Design Conversation with Maura Sacach, Co-Founder of Maya Moon Cacao
Cacao has deep roots in Mesoamerican cultures—used for thousands of years not just as food, but as medicine, currency, and ritual. Join us for a powerful Design Conversation with Maura Sacach, co-founder of Maya Moon Cacao, as we explore cacao’s cultural, ceremonial, and social origins and consider what it means to design with respect for tradition and Indigenous knowledge.
Maura, a member of the Kaqchikel Maya community in Guatemala, works alongside her sister Elizabeth to preserve and share their ancestral practices. Maya Moon Cacao supports Mayan single mothers and youth with disabilities by providing living wages and creating access to fair trade opportunities with partner farms. Their work centers cacao as a sacred plant and a symbol of resilience, community, and care.
What to expect:
- Learn about the traditional preparation of ceremonial-grade cacao and its role in contemporary spiritual practices.

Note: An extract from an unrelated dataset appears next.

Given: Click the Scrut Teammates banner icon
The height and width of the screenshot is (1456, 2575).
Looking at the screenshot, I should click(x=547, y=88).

- You'll have the chance to sample this sacred ceremonial cacao drink
- Take part in a Q&A with MauraQ&A session with Maura will follow the talk.
- Purchase ceremonial cacao to take home.
About Maura and Elizabeth Sacach:
Maura and Elizabeth are indigenous Kaqchikel Mayan sisters, born and raised in the village of San Marcos La Laguna, located on the shores of Lake Atitlan in the mountains of western Guatemala. As co-founders of Maya Moon Cacao, they are passionate about sharing their cultural heritage and ancestral traditions.
Their mission is to provide a dignified living wage to Mayan single mothers and youth with disabilities in San Marcos La Laguna, as well as fair trade opportunities to their farmer partners. Their team works diligently to bring the purest artisanal organic cacao for sacred cacao ceremonies or as a healthy addition to smoothies.
About Maya Moon Cacao:
Maya Moon Cacao sources its cacao beans directly from fair-trade partners at the Lachua farm, located in a remote village in Guatemala’s mountainous Alta Verapaz region. Farmers at Lachua grow the cacao organically and handle every step—harvesting, fermenting, and drying—on-site.
From there, the beans travel to San Marcos La Laguna, where a team of Mayan mothers roasts, hand-peels, and stone-grinds them into blocks of 100% pure cacao paste. Maya Moon also offers hand-grated cacao for easy preparation at home.
Rooted in Kaqchikel Maya tradition, Maya Moon Cacao shares not only ceremonial cacao but also a superfood rich in heart-supporting compounds. Their work invites people to approach cacao as more than a treat—as a sacred, nourishing experience prepared with care and, always, with love.
Maura and Elizabeth say:
“In a world filled with ultra-processed chocolate and high-caffeine beverages, ceremonial cacao is emerging as a powerful coffee alternative and dark chocolate substitute. But at Maya Moon Cacao, we know it’s more than a wellness trend—it’s a living tradition rooted in ancestral knowledge, nourishment, and presence.”